» **DESCRIPTION OF THE TASK**
Produce the lines from the one containing "This screenshot has width=558, height=486." through the end of the material exactly as they appear, both ends included, and leave the pictures out.

» **DATA**
* * * * * * *

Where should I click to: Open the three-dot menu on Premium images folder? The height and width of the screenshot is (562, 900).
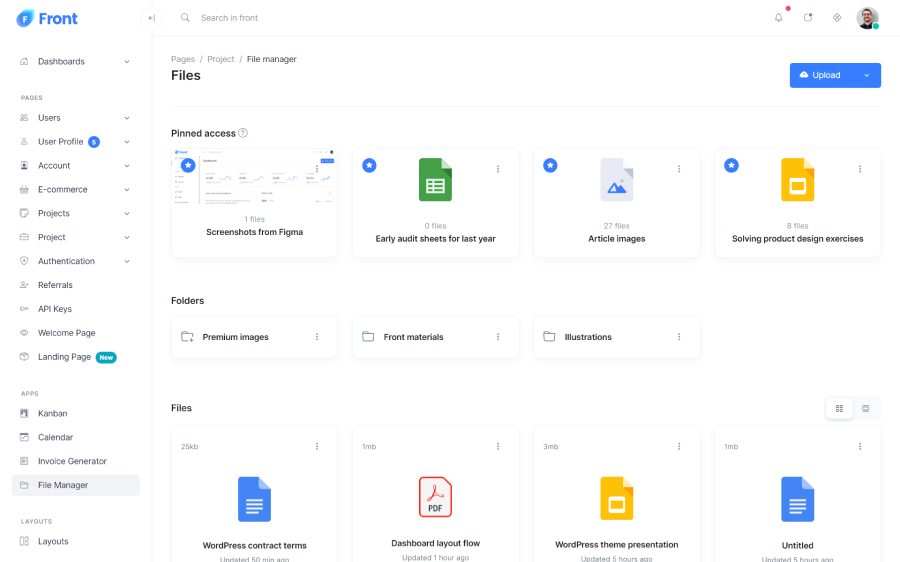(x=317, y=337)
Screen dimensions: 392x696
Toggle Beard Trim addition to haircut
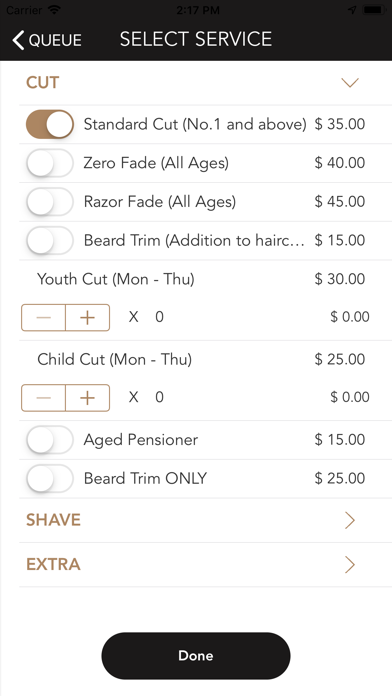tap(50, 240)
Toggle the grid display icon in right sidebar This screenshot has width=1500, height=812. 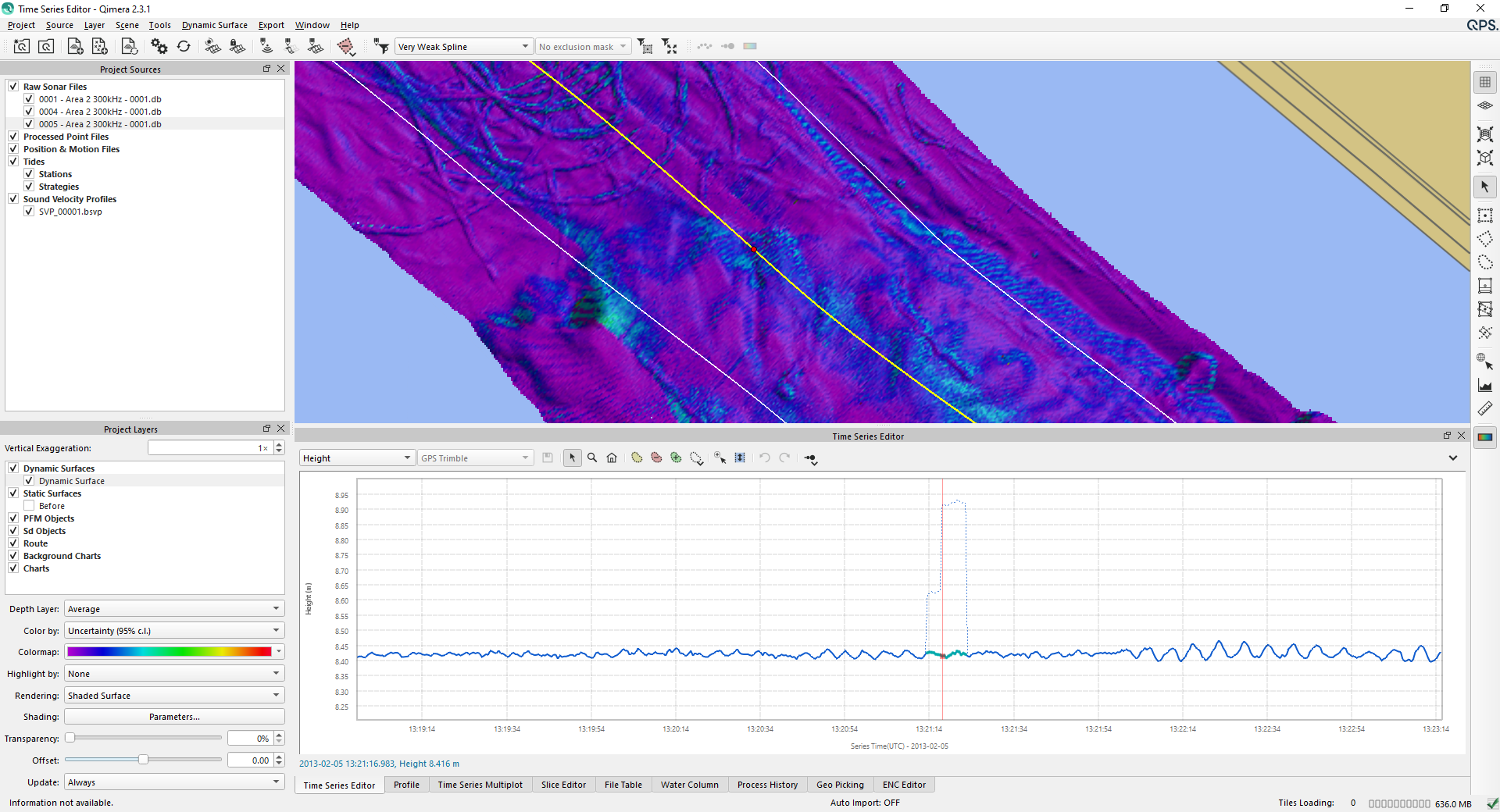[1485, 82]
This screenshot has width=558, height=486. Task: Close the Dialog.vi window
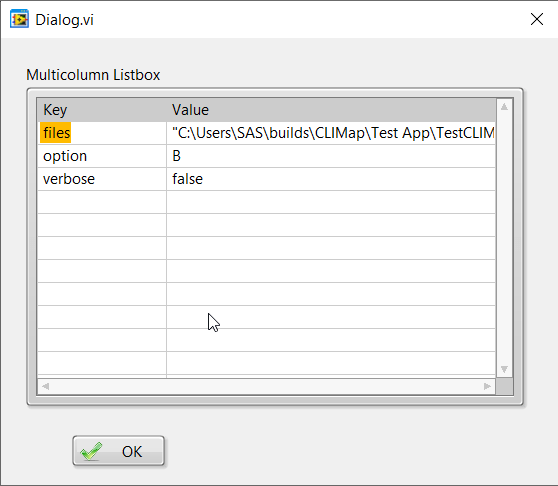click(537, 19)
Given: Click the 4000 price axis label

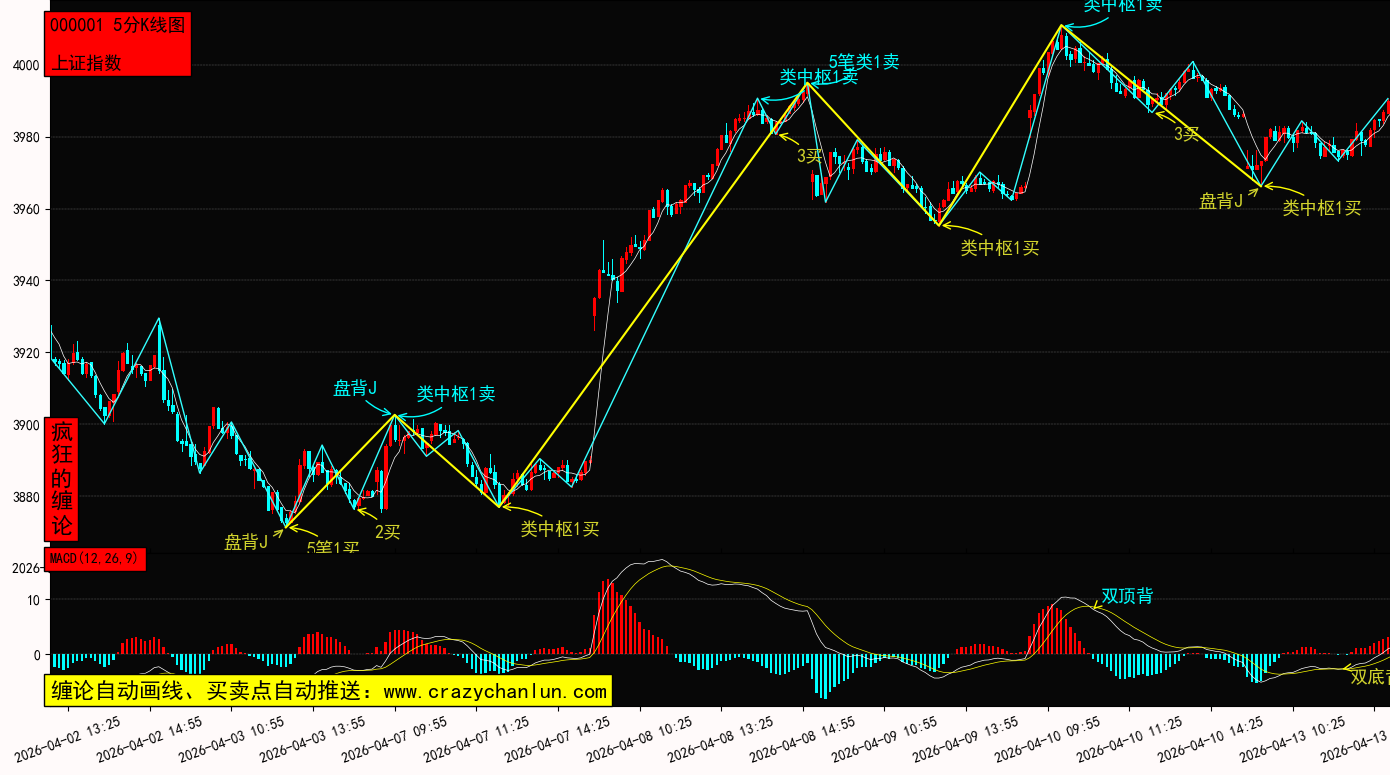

* * * * * * *

» **WRITTEN SOLUTION**
This screenshot has width=558, height=486. Task: Close the Dialog.vi window
click(537, 19)
Given: Click the 4000 price axis label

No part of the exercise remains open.